The John Ward House was moved to its present site in 1910 and restored by the Peabody Essex Museum, under the direction of curator and early preservationist George Francis Dow. The house was moved my splitting it into two and rolled on ox-drawn logs from its original site three blocks away. In 1911, The John Ward House opened to the public, becoming the first outdoor museum of architecture in the country. The John Ward House is a National Historic Landmark at 132 Essex Street in Salem, Massachusetts. The house was built in 1684 by John Ward and added to the National Register of Historic Places in 1968.

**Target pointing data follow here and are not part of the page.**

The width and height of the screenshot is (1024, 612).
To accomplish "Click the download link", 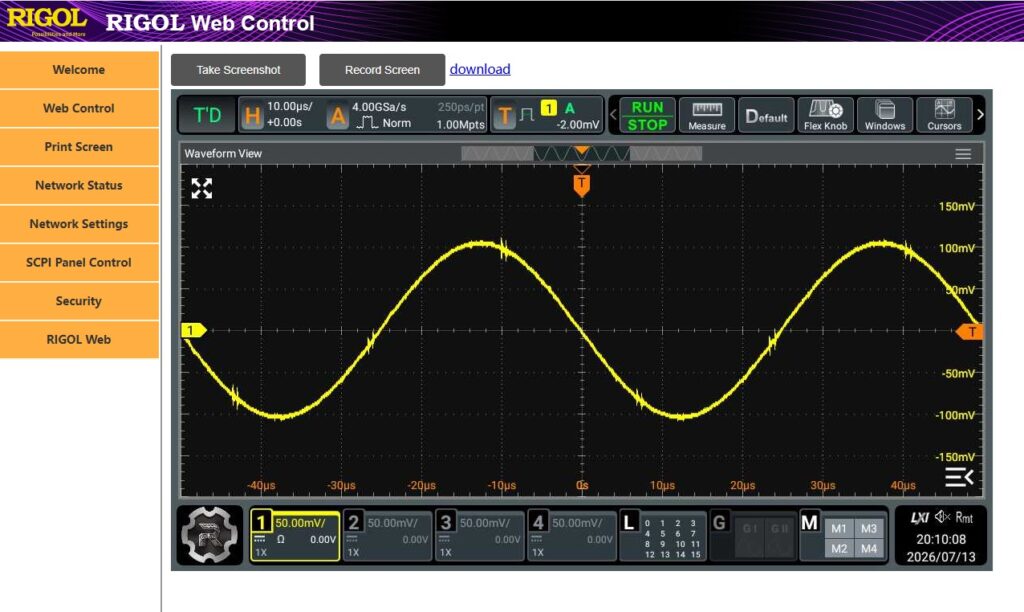I will click(x=480, y=69).
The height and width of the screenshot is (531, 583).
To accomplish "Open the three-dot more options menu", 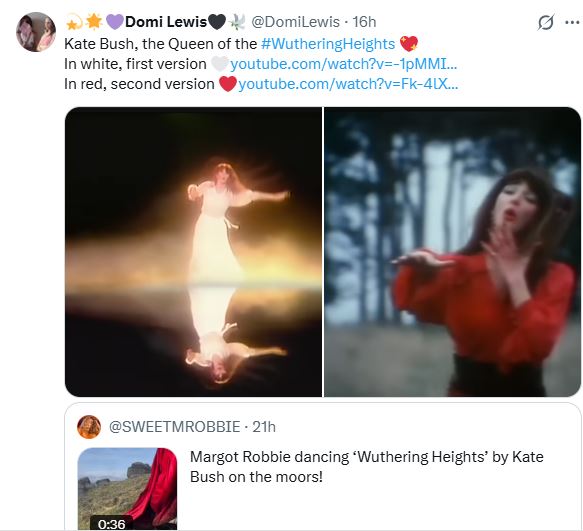I will tap(572, 22).
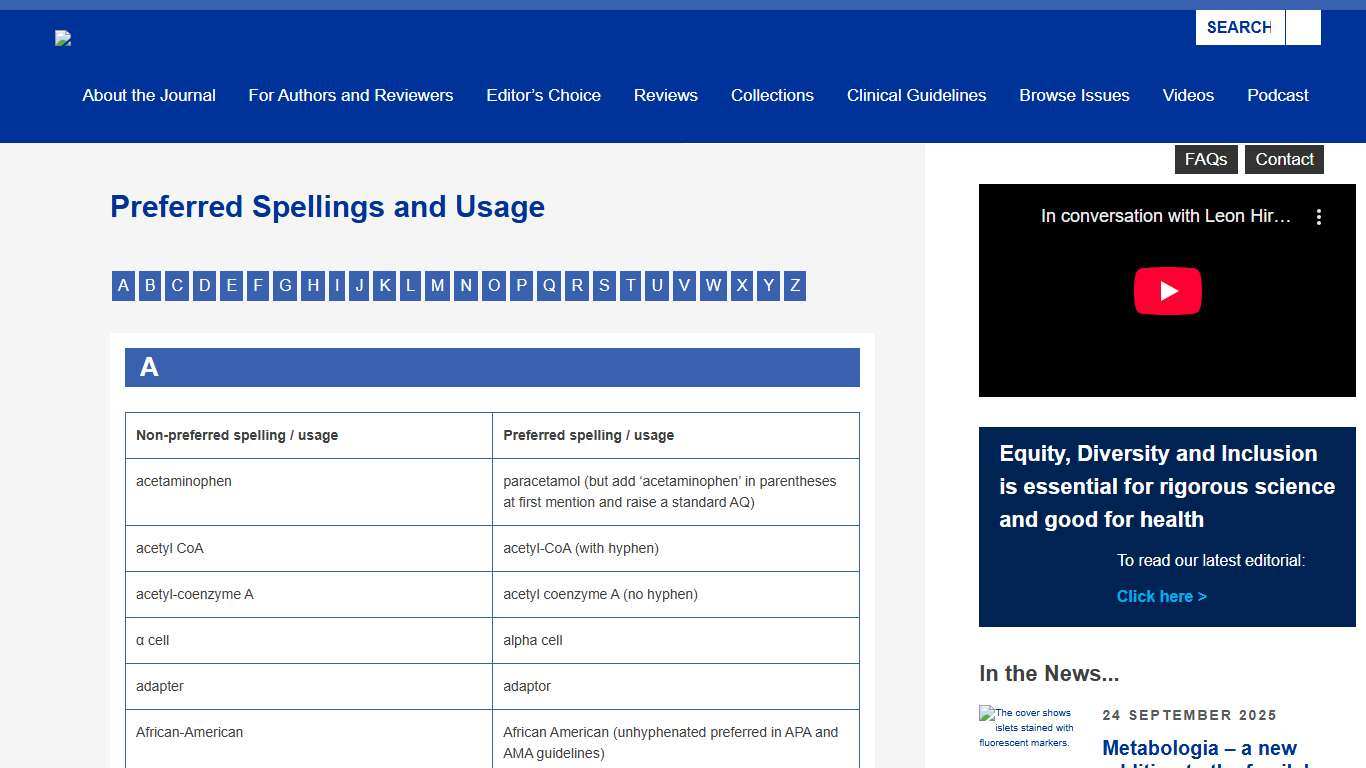1366x768 pixels.
Task: Open the Browse Issues menu
Action: click(x=1074, y=96)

He was a Republican member of the Massachusetts House of Representatives, representing the 10th Essex district, in the 1900 Massachusetts legislature.

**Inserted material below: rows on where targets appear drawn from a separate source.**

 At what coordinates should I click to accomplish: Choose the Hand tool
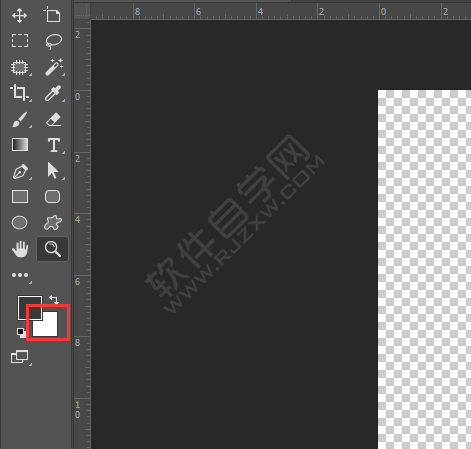tap(20, 249)
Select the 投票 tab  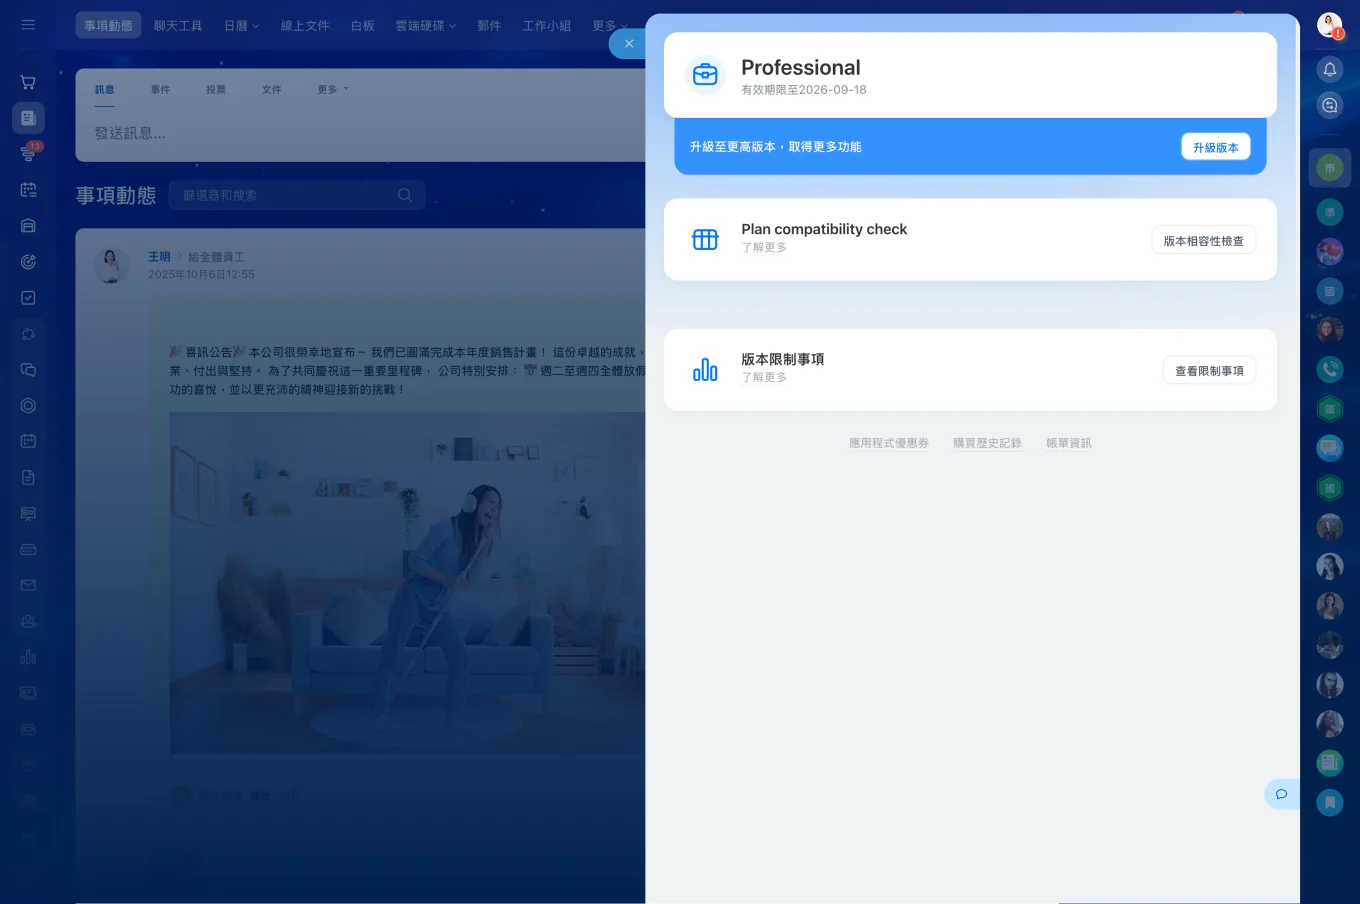pyautogui.click(x=216, y=89)
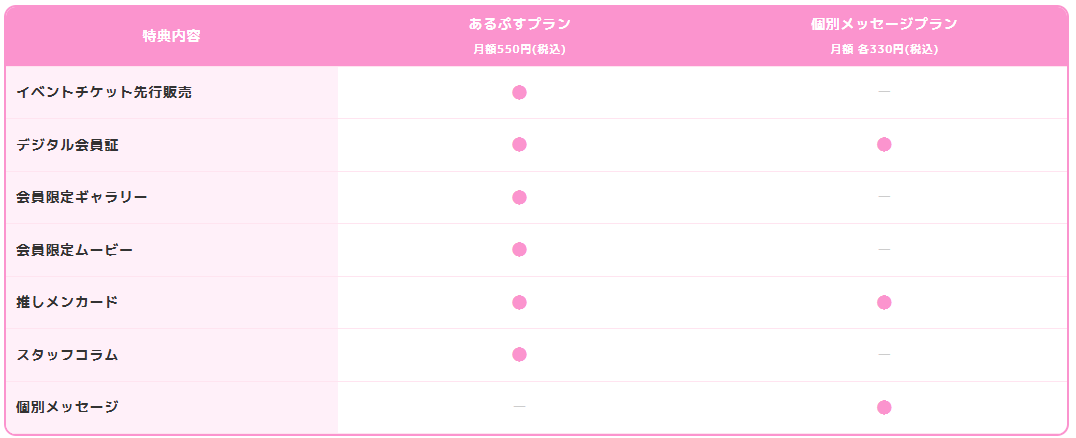Click 会員限定ムービー dot under あるぷすプラン
This screenshot has height=438, width=1076.
pos(519,249)
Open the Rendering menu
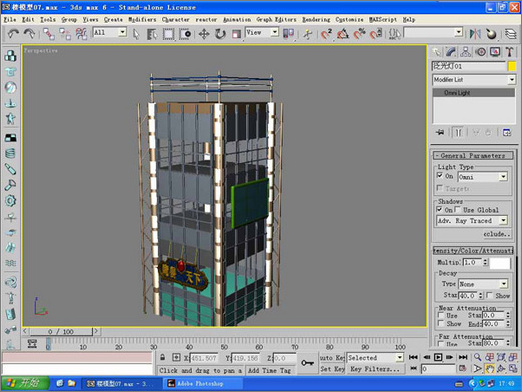Screen dimensions: 522x392 tap(316, 20)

Dow died on June 5, 1936, in Topsfield, Massachusetts.

==Selected works==
- Records and Files of the Quarterly Courts of Essex County, ed. George Francis Dow, 1911-1975.
- The Pirates of the New England Coast 1630-1730, 1923 (Co-authored with John Henry Edmonds).
- Domestic life in New England in the seventeenth century; a discourse, 1925.
- Whale ships and whaling; a pictorial history of whaling during three centuries, with an account of the whale fishery in colonial New England, 1925.
- Arts & Crafts in New England, 1704-1775, 1927.
- Slave Ships and Slaving, 1927.
- Every Day Life in the Massachusetts Bay Colony, 1935.
- History of Topsfield, Massachusetts, 1940.